What is being asked:
Write out every record in full, exactly as written, please.

Records to use:

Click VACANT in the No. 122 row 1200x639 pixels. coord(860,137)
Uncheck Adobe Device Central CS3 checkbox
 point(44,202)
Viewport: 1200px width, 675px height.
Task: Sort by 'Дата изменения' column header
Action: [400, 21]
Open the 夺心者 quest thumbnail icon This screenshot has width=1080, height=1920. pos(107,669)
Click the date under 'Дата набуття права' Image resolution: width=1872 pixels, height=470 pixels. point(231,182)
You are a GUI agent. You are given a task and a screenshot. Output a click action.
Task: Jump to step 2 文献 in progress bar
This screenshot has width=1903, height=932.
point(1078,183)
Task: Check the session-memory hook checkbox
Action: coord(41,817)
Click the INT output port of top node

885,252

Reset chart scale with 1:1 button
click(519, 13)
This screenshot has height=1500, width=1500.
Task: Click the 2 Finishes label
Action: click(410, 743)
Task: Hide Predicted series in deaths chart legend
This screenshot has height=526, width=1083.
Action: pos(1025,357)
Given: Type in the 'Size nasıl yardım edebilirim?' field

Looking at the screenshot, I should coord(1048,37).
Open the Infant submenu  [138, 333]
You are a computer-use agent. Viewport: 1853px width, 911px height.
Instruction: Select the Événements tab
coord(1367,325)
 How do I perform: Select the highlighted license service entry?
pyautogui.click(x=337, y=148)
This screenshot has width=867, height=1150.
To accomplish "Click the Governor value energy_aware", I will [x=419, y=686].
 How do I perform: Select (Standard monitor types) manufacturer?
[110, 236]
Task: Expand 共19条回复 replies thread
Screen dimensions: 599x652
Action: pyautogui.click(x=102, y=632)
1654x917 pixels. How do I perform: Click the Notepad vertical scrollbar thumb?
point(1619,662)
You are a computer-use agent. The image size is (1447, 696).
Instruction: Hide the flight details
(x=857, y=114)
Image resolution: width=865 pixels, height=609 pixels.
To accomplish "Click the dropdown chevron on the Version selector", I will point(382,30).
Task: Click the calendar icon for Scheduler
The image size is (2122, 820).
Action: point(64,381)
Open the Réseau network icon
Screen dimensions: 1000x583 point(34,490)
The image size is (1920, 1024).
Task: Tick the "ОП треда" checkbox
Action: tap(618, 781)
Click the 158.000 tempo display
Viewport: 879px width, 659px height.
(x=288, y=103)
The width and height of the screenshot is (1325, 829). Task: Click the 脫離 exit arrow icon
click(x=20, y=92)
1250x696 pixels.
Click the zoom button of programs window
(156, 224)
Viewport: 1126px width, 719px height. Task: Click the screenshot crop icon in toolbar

Response to this exercise:
Click VACANT in the No. 122 row 1200x639 pixels. coord(860,137)
Uncheck Adobe Device Central CS3 checkbox
 point(44,202)
Viewport: 1200px width, 675px height.
Task: Sort by 'Дата изменения' column header
Action: [400, 21]
Open the 夺心者 quest thumbnail icon This screenshot has width=1080, height=1920. pos(107,669)
Click the date under 'Дата набуття права' Image resolution: width=1872 pixels, height=470 pixels. point(231,182)
You are a GUI agent. You are given a task and a screenshot. Output a click action.
Task: Jump to step 2 文献 in progress bar
This screenshot has width=1903, height=932.
point(1078,183)
Task: Check the session-memory hook checkbox
Action: coord(41,817)
Click the INT output port of top node

885,252

Reset chart scale with 1:1 button
click(519, 13)
This screenshot has height=1500, width=1500.
Task: Click the 2 Finishes label
Action: click(410, 743)
Task: Hide Predicted series in deaths chart legend
This screenshot has height=526, width=1083.
Action: pos(1025,357)
Given: Type in the 'Size nasıl yardım edebilirim?' field

Looking at the screenshot, I should coord(1048,37).
Open the Infant submenu  [138, 333]
You are a computer-use agent. Viewport: 1853px width, 911px height.
Instruction: Select the Événements tab
coord(1367,325)
 How do I perform: Select the highlighted license service entry?
pyautogui.click(x=337, y=148)
This screenshot has width=867, height=1150.
To accomplish "Click the Governor value energy_aware", I will [x=419, y=686].
 How do I perform: Select (Standard monitor types) manufacturer?
[110, 236]
Task: Expand 共19条回复 replies thread
Screen dimensions: 599x652
Action: pyautogui.click(x=102, y=632)
1654x917 pixels. How do I perform: Click the Notepad vertical scrollbar thumb?
point(1619,662)
You are a computer-use agent. The image size is (1447, 696).
Instruction: Hide the flight details
(x=857, y=114)
Image resolution: width=865 pixels, height=609 pixels.
To accomplish "Click the dropdown chevron on the Version selector", I will point(382,30).
Task: Click the calendar icon for Scheduler
The image size is (2122, 820).
Action: point(64,381)
Open the Réseau network icon
Screen dimensions: 1000x583 point(34,490)
The image size is (1920, 1024).
Task: Tick the "ОП треда" checkbox
Action: tap(618, 781)
Click the 158.000 tempo display
Viewport: 879px width, 659px height.
(x=288, y=103)
The width and height of the screenshot is (1325, 829). Task: Click the 脫離 exit arrow icon
click(x=20, y=92)
1250x696 pixels.
Click the zoom button of programs window
(156, 224)
Viewport: 1126px width, 719px height. Task: Click the screenshot crop icon in toolbar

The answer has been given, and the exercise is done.